上の図に示すように、Solaris システムは 4 つのゲートと 2 つのアクセス権マトリックスから構成されます。
「ダイアルアップゲート」モデムや電話回線により Solaris 環境にアクセスするには、正しいログイン ID とダイアルアップパスワードが必要です。
「ログインゲート」Solaris 環境に入るには、正しいログイン ID とユーザーパスワードが必要です。
「ファイルおよびディレクトリマトリックス」Solaris 環境に入ってから、ファイルやディレクトリに関して、読み取り、実行、変更、作成、削除等の各種操作を行う権限はアクセス権マトリックスによってコントロールされます。
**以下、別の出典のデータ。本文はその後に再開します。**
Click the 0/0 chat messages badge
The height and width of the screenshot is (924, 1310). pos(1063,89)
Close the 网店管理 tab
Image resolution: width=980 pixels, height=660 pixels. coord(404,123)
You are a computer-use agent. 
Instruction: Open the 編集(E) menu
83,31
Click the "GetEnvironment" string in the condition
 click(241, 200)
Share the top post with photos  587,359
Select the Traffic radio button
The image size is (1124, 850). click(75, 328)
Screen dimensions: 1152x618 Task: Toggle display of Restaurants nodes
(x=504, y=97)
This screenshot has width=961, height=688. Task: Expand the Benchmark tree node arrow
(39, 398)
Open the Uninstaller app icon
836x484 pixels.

「root ゲート」root 権限にアクセスするには、正しいスーパユーザー (root) パスワードが必要です。
「RPC ゲートによる保護」セキュリティレベル 2 (デフォルト値) の NIS+ 環境においては、NIS+ サービスを使って NIS+ オブジェクト (サーバー、ディレクトリ、テーブル、テーブルエントリなど) にアクセスしようとする場合、ユーザー ID は Secure RPC プロセスを使った NIS+ によって確認されます。
ダイヤルアップ、ログイン、ルートゲート、およびファイルとディレクトリのアクセス権マトリクスの詳細は、Solaris の各マニュアル及び資料を参照してください。
Secure RPC ゲートをパスするには、Secure RPC パスワードが必要です。「Secure RPC パスワード」は、「ネットワークパスワード」と呼ばれる場合もあります。Secure RPC パスワードとログインパスワードは通常同一なので、ゲートをパスした場合はパスワードを再入力する必要がありません (2 つのパスワードが異なった場合についての説明は、Secure RPC パスワードとログインパスワードの問題 を参照)。
ユーザー要求が Secure RPC ゲートを自動的にパスするのに、1 組の「資格」セットが使われます。ユーザーの資格を作成、提示、判定するプロセスを、そのプロセスがユーザーが誰であり、正しい RPC パスワードを所持しているかを確認することから、「認証 (authentication)」と呼びます。この認証プロセスは、ユーザーが NIS+ サービスを要求するごとに自動的に実行されます。
NIS 互換モード (YP 互換モードでもある) の NIS+ 環境では、ユーザーが正しい資格を所持しているかにかかわらず (認証プロセスによって、ID が確認され、Secure RPC パスワードがチェックされたかにかかわらず)、誰でもすべての NIS+ オブジェクトを読み取ることができ、またそれらエントリを変更できるので、Secure RPC ゲートによるガードは極めて弱くなります。誰もがすべての NIS+ オブジェクトを読み取りかつそれらエントリを変更できるので、互換モードの NIS+ ネットワークは通常モードのよりも安全性が低くなります。
NIS+ の認証と資格の作成および管理については、第 12 章「NIS+ 資格の管理」を参照してください。
「NIS+ オブジェクトマトリックス」一度正しく認証されると、ユーザーが NIS+ オブジェクトを読み取り、変更、作成、削除する権限はアクセス権マトリックスに管理されます。このプロセスをNIS+ の「承認 (authorization)」と呼びます。
NIS+ のアクセス権および承認の詳細は、第 15 章「NIS+ のアクセス権の管理」を参照してください。